_EXTRAIT SOURCE:_
'''

Au total, 6’373 PVVIH de la SHCS et 5’403 individus de la cohorte CoLaus ont été inclus dans cette étude. Durant les 10 années de suivi de ces individus, 8.4% des PVVIH et 6.9% de la population générale ont développé un évènement cardio-vasculaire. Lorsque ces résultats ont été ajustés à l’âge, il s’agissait d’un nombre d’évènements cardio-vasculaires presque deux fois plus élevé chez les PVVIH que chez la population générale (12.9 évènements versus 7.5 par 1000 personnes-année).

Cependant, les facteurs de risque tel que la consommation de tabac, l’hypercholestérolémie, ou le diabète semblaient également plus fréquents chez les PVVIH. En ce qui concerne la qualité des scores dans la population des PVVIH, tous trois présentaient de bonne performance, sans valeur ajoutée d’inclure des paramètres spécifiques aux PVVIH comme le taux de CD4.

En conclusion, cette étude a montré que sur la base d’un calcul de risque les PVVIH présentent deux fois plus de risque de développer un évènement cardio-vasculaire comparé à la population générale, montrant l’importance de l’implémentation des scores de prévention. Par ailleurs, les scores de risque les plus utilisés dans la pratique courante (SCORE2 et PCE) semblent appropriés pour prédire le risque cardio-vasculaire au sein de la population des PVVIH.

PubMed

26 janvier Pyngottu et al., Facteurs prédictifs d'échec de traitement de première ligne à base d'inhibiteur de l’intégrase


Facteurs prédictifs d'échec de traitement de première ligne à base d'inhibiteur de l’intégrase.    Clinical Infectious Diseases

Depuis quelques années, les inhibiteurs de l'intégrase (dolutegravir, bictegravir …) font partie intégrante du traitement antirétroviral, en particulier dans le cadre du traitement de première ligne (premier traitement administré à une personne vivant avec le VIH). Les raisons en sont d'une part l'excellente efficacité antivirale, la bonne tolérance et, en comparaison avec d'autres traitements, le peu d'interactions avec d'autres médicaments.

'''

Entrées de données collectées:
'''

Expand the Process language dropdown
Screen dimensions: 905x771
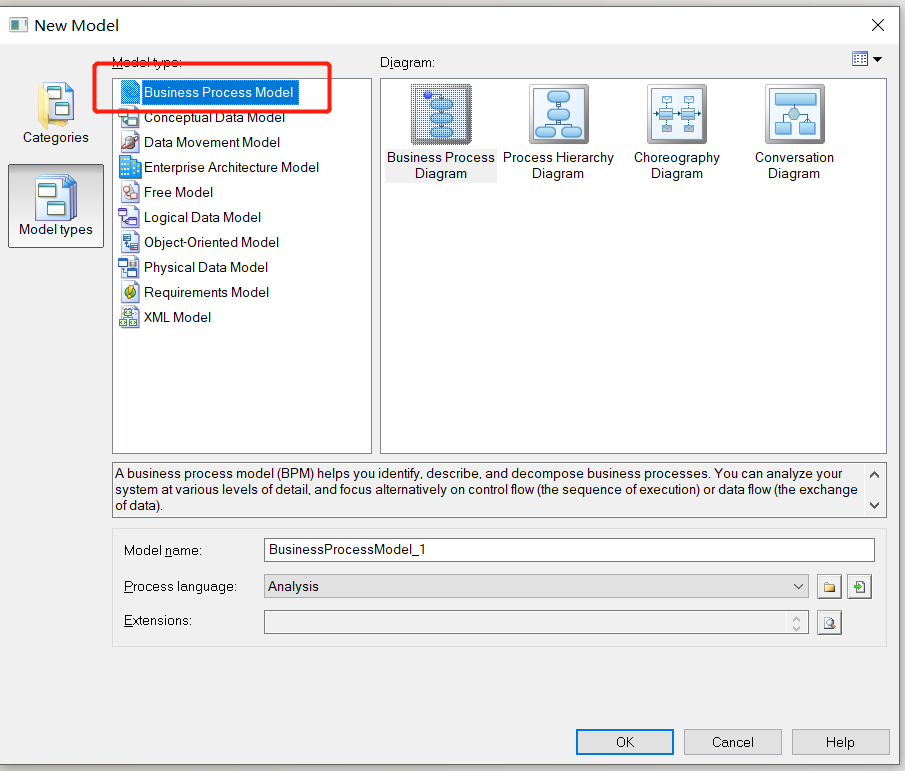coord(798,586)
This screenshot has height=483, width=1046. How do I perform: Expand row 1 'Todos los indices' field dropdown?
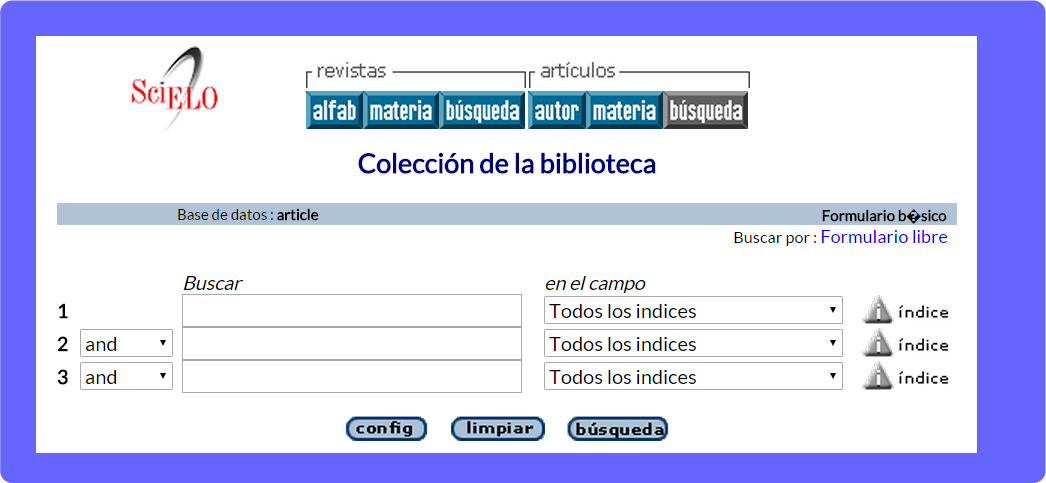click(x=693, y=310)
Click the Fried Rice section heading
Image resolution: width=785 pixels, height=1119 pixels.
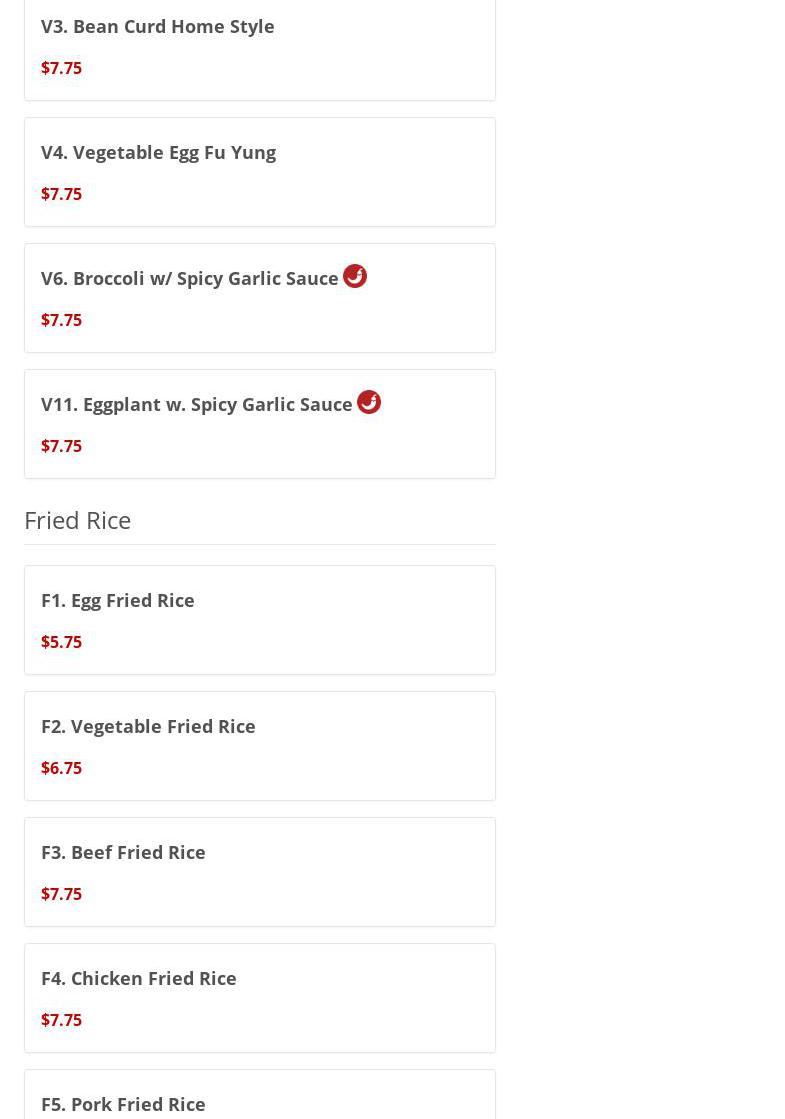point(77,520)
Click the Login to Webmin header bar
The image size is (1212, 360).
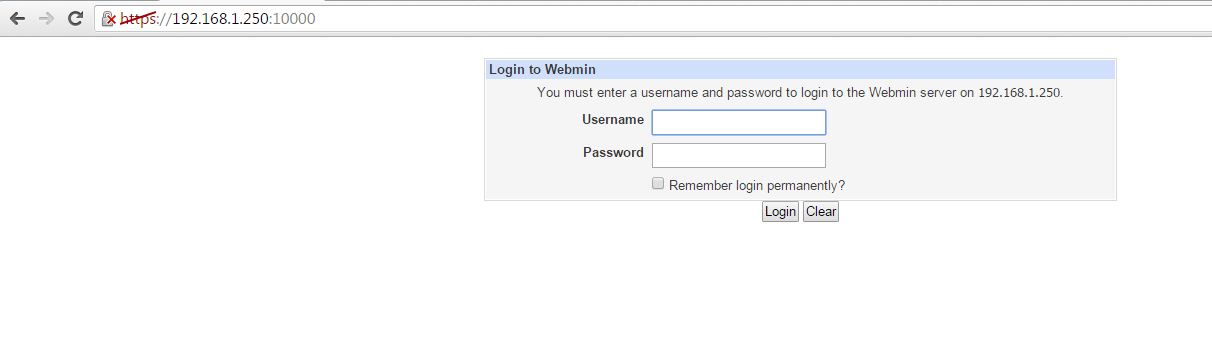pos(800,69)
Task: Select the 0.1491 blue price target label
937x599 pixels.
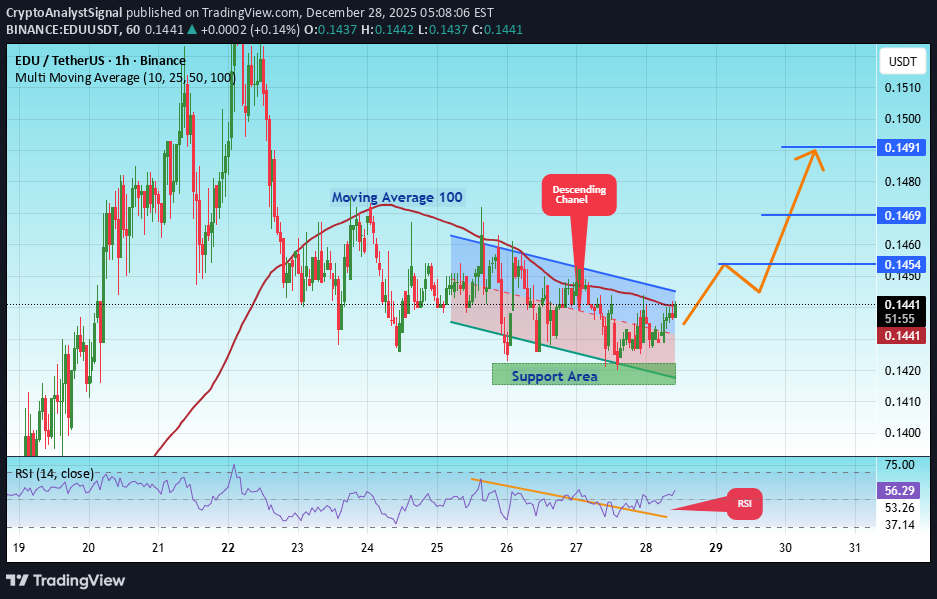Action: point(903,148)
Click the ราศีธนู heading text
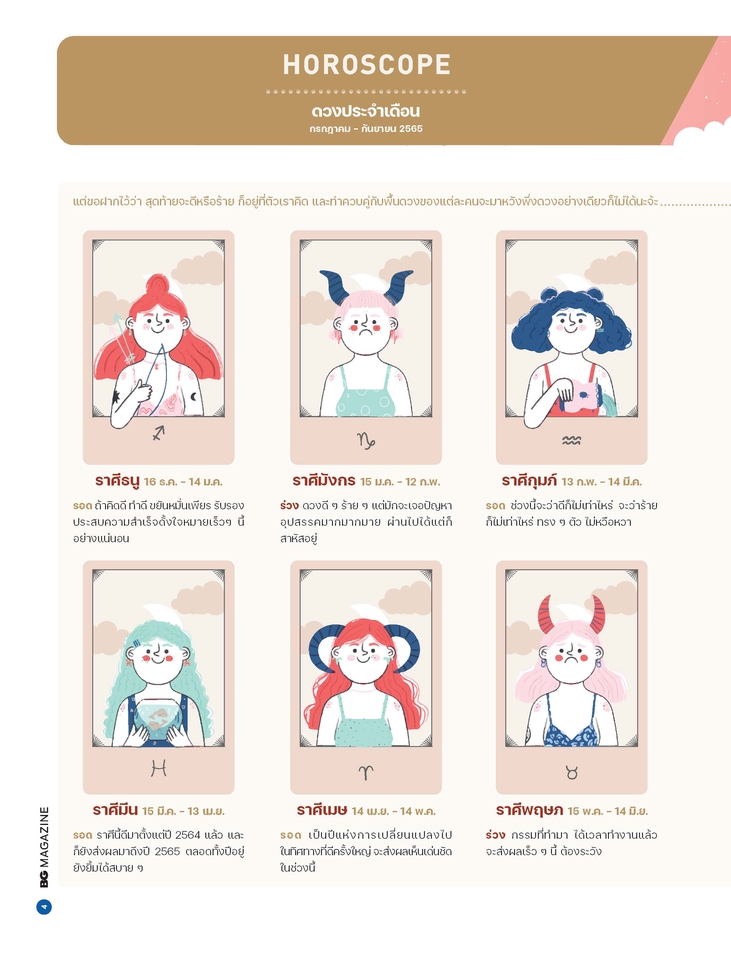 118,481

'''

_CONSIGNES DE TRAVAIL:_
**1)** Dans l'extrait sur le VIH, quelle proportion des PVVIH a développé un évènement cardio-vasculaire durant les 10 années de suivi ?
**2)** Veuillez poursuivre l'extrait sur le VIH à partir de sa dernière phrase.

_RÉPONSES AUX CONSIGNES:_
**1)** 8.4% des PVVIH.

**2)**
Cependant, il existe aussi, bien que rares, des échecs thérapeutiques suite à un traitement de première ligne avec un inhibiteur de l'intégrase. Cette étude a voulu examiner de plus près les raisons de tels échecs thérapeutiques.

Les chercheurs et chercheuses ont sélectionné 1'419 personnes vivant avec le VIH et ayant commencé un premier traitement comportant un inhibiteur de l’intégrase. Ils ont analysé comment ces personnes avaient répondu à ce traitement. Au cours des 18’447 années d'observation (nombre total d'années pendant lesquelles ces personnes étaient sous surveillance thérapeutique), 121 échecs thérapeutiques ont été enregistrés.

Les facteurs de risque associés à un échec thérapeutique étaient l'absence d'au moins une dose de traitement au cours du dernier mois, une charge virale supérieure à 100’000 copies d'ARN du VIH/ml de plasma sanguin avant le début du traitement, et un stade SIDA au diagnostic (CD4 < 200 cellules/uL). En revanche, un nombre de cellules CD4 supérieur à 200 cellules/ul de sang était protecteur contre un échec de traitement.

Lorsque, parmi tous les inhibiteurs de l’intégrase, le dolutégravir a été analysé en combinaison avec deux médicaments antirétroviraux supplémentaires, les mêmes résultats ont été obtenus. C'est un résultat important étant donné que le dolutégravir est l'un des inhibiteurs d'intégrase les plus utilisés.

Une autre question examinée dans cette étude était de savoir si certaines mutations pour l’inhibiteur de l’intégrase dites « mineurs » et présentes dans le patrimoine génétique du VIH, jouent un rôle dans ces échecs traitements de première ligne. De telles mutations, pouvant potentiellement engendrer des résistances, étaient présentes chez 104 des 646 patients pour lesquels des tests de résistance avaient été effectués avant le début du traitement. Heureusement, la présence de ces résistances mineures n’a pas eu d’impact sur l’efficacité du traitement.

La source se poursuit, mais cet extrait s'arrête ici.